◆ **SOURCE TEXT**
Personal aims

I began this study for purely personal reasons, and I still have some personal aims with it:

Labour of love

First, and most importantly, I’m doing this for the sheer joy of it. Going through documents in the archive and trying to put words together into a text, is usually the closest I come to the experience of flow — a “feeling of energized focus, full involvement, and enjoyment in the process of the activity … complete absorption in what one does, and a resulting loss in one’s sense of space and time.” It simply makes me happy and feel I’m living a good senior life. For me, investigating my past and writing my memoirs is an integral part of my idea of living a fulfilling life.

Curiosity of myself

The project also satisfies my curiosity of myself: a so far largely unknown person, even to me, whom I have learnt to know a bit better over the last couple of years. It takes a moral saint to truthfully claim that you have no narcissistic traits; academics in particular are prone to have a lot of them, and I am no exception. I don’t believe in repressing the narcissistic impulse, but you can be aware of it, keep it under control, and put it to use for more lofty aims.

◆ **SOURCE DATA**

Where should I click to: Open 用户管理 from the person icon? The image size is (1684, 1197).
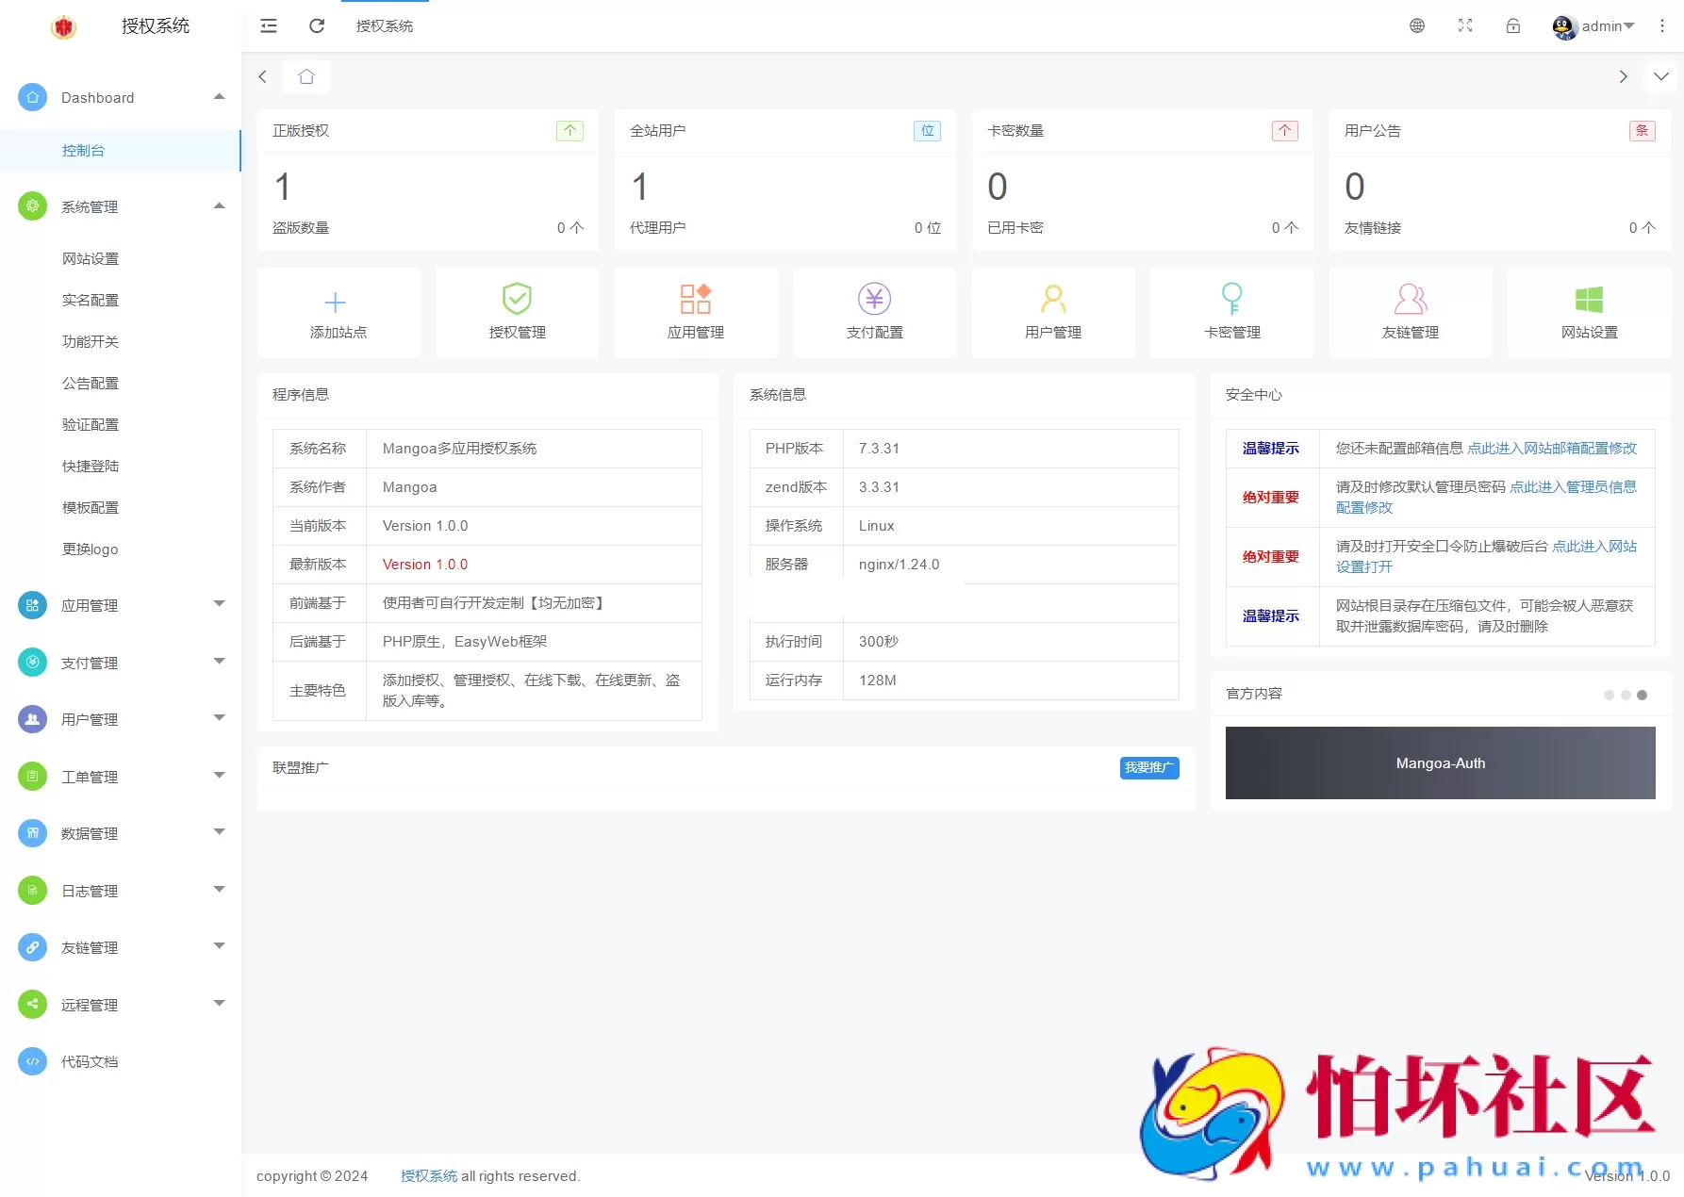click(x=1052, y=312)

◆ **EXERCISE REQUIREMENTS**
Could you reproduce the personal aims text above in full, word for word?

◆ **SOLUTION TO THIS TASK**
Personal aims

I began this study for purely personal reasons, and I still have some personal aims with it:

Labour of love

First, and most importantly, I’m doing this for the sheer joy of it. Going through documents in the archive and trying to put words together into a text, is usually the closest I come to the experience of flow — a “feeling of energized focus, full involvement, and enjoyment in the process of the activity … complete absorption in what one does, and a resulting loss in one’s sense of space and time.” It simply makes me happy and feel I’m living a good senior life. For me, investigating my past and writing my memoirs is an integral part of my idea of living a fulfilling life.

Curiosity of myself

The project also satisfies my curiosity of myself: a so far largely unknown person, even to me, whom I have learnt to know a bit better over the last couple of years. It takes a moral saint to truthfully claim that you have no narcissistic traits; academics in particular are prone to have a lot of them, and I am no exception. I don’t believe in repressing the narcissistic impulse, but you can be aware of it, keep it under control, and put it to use for more lofty aims.